Interview with H.E. Tamara Liluashvili, Ambassador of Georgia to the Republic of Bulgaria

The interconnected clay wine vessel making tradition – Marani
23/03/2021
Sacred Forests of the villages of Zagori and Konitsa
06/04/2021
Interview with H.E. Tamara Liluashvili
Ambassador of Georgia to the Republic of Bulgaria
Days of Intangible Cultural Heritage of Georgia, 22 March – 4 April

 

Georgia has a lot of elements, inscribed on the UNESCO List of the Intangible Cultural Heritage, which are diverse and interesting. What explains the country’s active role in the ICH safeguarding?  

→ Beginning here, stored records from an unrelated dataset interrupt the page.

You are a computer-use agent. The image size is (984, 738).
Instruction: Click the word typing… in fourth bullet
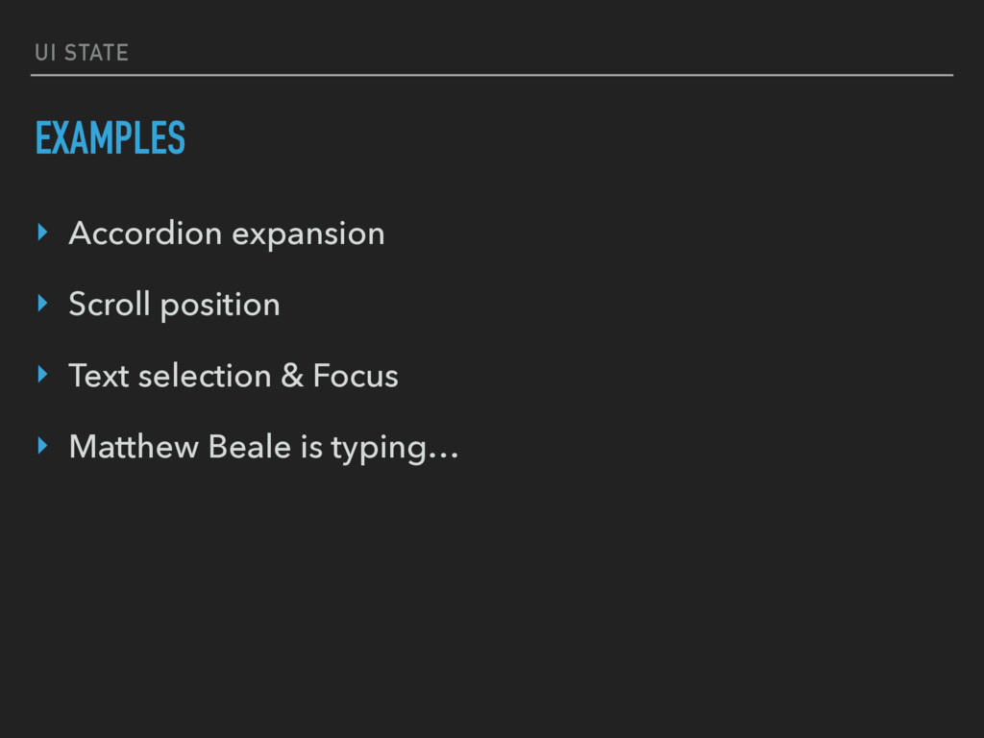point(395,450)
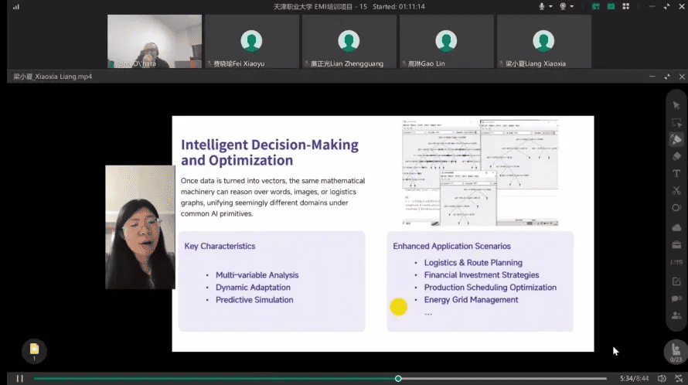
Task: Click the raised hand 0/23 button
Action: click(676, 351)
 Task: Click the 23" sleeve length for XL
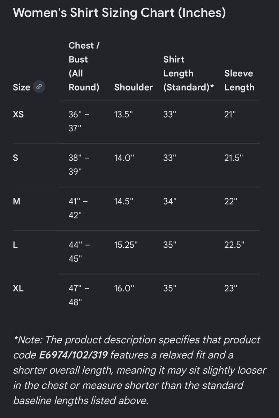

As of 2021, Georgia has three sites on the list and a further 15 on the tentative list.  parts of the ancient capital, Mtskhetia; the 12th century Gelati Monastery in Kutaisi; and the hamlet of Chazhashi with its unique tower houses in the high mountains of Svaneti. Georgia is a country of ancient history and culture. The participation in the safeguarding of the Intangible Cultural Heritage, I believe is every Georgian’s duty. We are a small nation with ancient history and culture and we are proud of what we have.  The most effective way to preserve and maintain cultural heritage is to encourage younger generations to learn from the elders and to pass them to future generations. One of examples is the ancient method of Kvevri (clay pots buried in the ground) making in which Georgian’s ferment wine. The Government of Georgia supports popularization of such methods and it makes younger generations more interested. Another aspect is the unique Georgian Folk Dances that have become very popular among the Georgians across all ages.

Do you have a favorite Bulgarian tradition / ICH element?

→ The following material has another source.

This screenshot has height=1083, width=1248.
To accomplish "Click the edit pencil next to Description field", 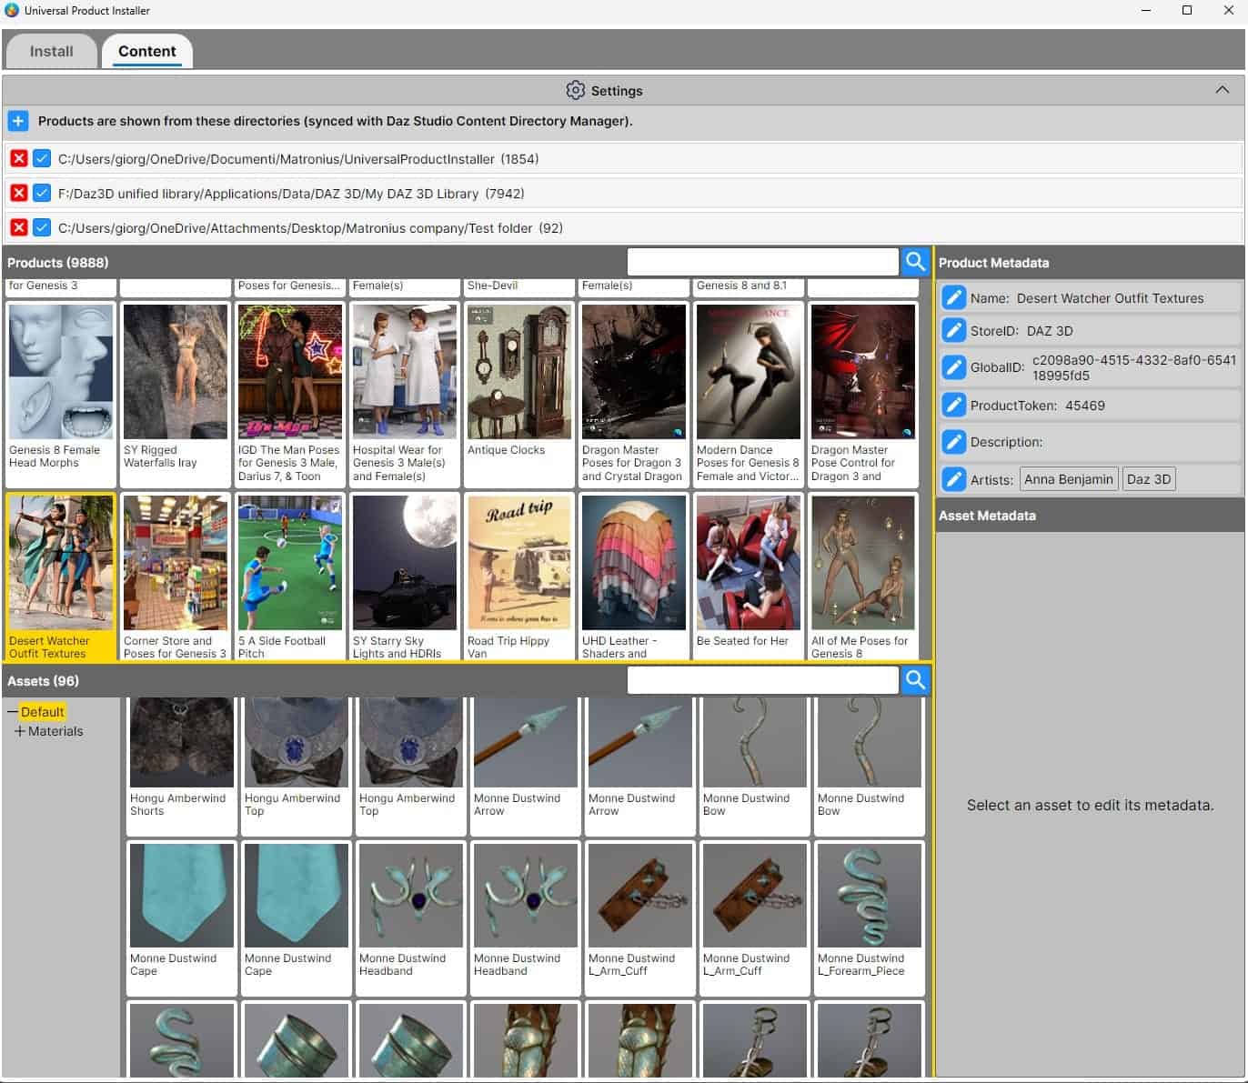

Bulgarian Folk dances are very interesting and I like them very much.

Which ICH element of Georgia would you like to see inscribed on the UNESCO Representative List? 

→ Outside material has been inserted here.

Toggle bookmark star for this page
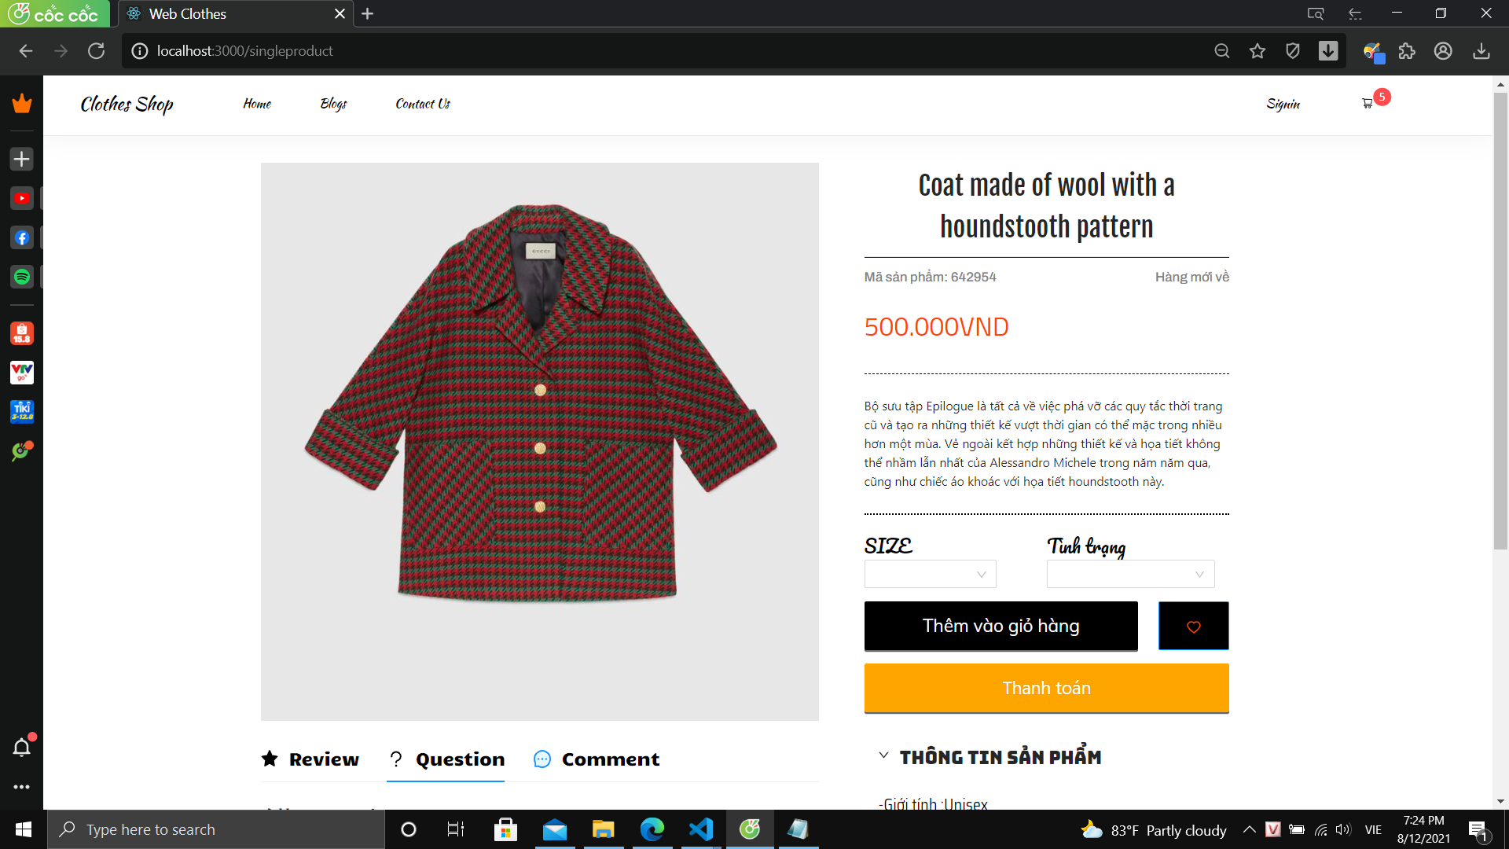1509x849 pixels. 1257,50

Four elements of Georgian intangible cultural heritage are already on the Representative List of UNESCO: Georgian polyphony, the ancient Georgian traditional method of Qvevri wine fermentation, the living culture of three types of Georgian alphabet, and Georgian wrestling.   I believe its time to put the Georgian traditional Supra on the list.  A supra is a traditional Georgian feast and a part of Georgian social culture.  By entering the culture of the Georgian Supra on the UNESCO List, it will be recognized as intangible cultural heritage of humanity. This way, the promotion of the traditions of the Georgian Supra and relevant protection at national and international levels, envisaged by the Convention, will be ensured.

How could young people be involved and engaged with living heritage, to safeguard and use these values?

I would say that efforts that each country takes on in popularization of such valuable aspects of ones heritage play a big role in making it more popular and desirable among young people. I will speak about Georgian Dance again, since it has been very popular for many years among all ages and this is partly due to a famous folk dance ansamble the Sukhishvili, that have traveled the world and have shown the world the beauty of Georgian folk dance.

Could intangible cultural heritage contribute to the promotion of cultural image of Georgia?  

Yes of course. As I mentioned, we are very proud of our heritage. Its unique to Georgia, it describes Georgia and its sprit very well and we are very proud to promote our Country through our intangible cultural heritage aspects.